++++ SUPPLIED INFORMATION ++++

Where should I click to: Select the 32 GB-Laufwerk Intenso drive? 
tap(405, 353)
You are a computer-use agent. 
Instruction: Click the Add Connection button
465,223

++++

Repeat back all entries verbatim.

Where should I click to: Select the 32 GB-Laufwerk Intenso drive? 
tap(405, 353)
You are a computer-use agent. 
Instruction: Click the Add Connection button
465,223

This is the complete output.